▶ **Exercise objective**: Your task is to copy every line of the entries that contains "pixels".

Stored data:
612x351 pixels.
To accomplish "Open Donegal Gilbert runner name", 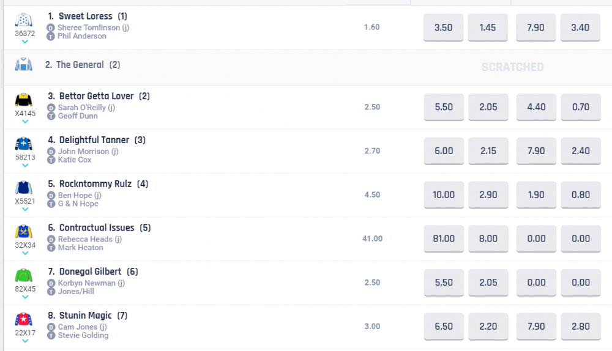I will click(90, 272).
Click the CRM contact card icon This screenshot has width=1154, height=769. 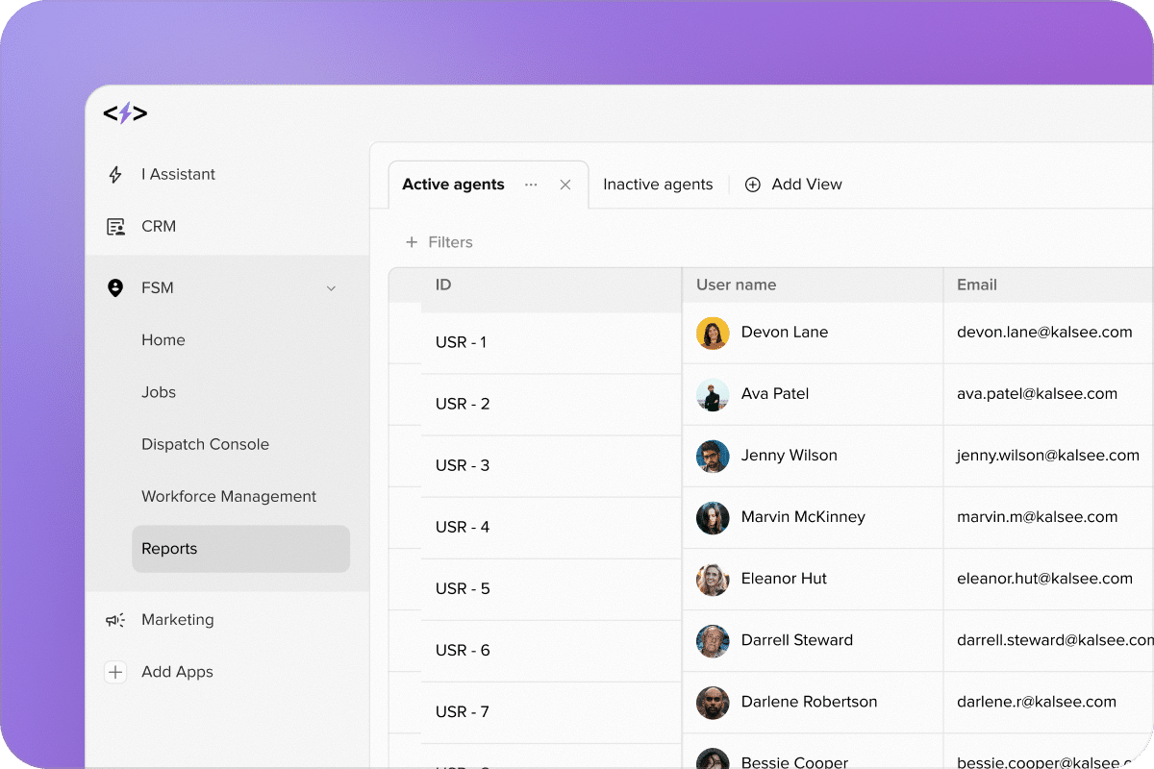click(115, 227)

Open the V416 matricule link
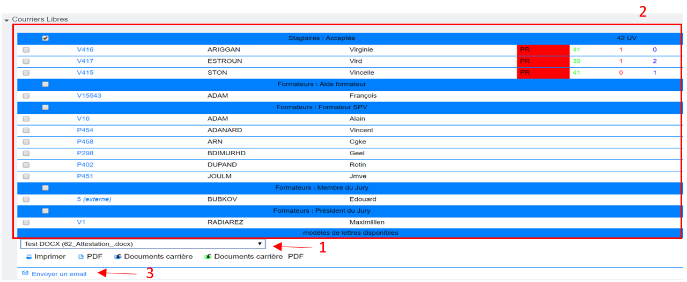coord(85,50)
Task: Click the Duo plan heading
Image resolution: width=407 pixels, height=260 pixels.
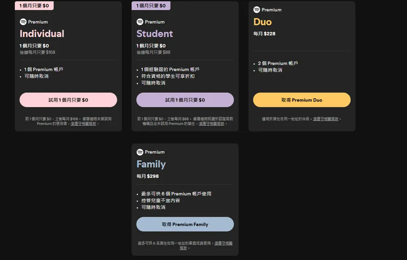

▶ **Solution for this problem**:
612x351 pixels.
Image resolution: width=407 pixels, height=260 pixels.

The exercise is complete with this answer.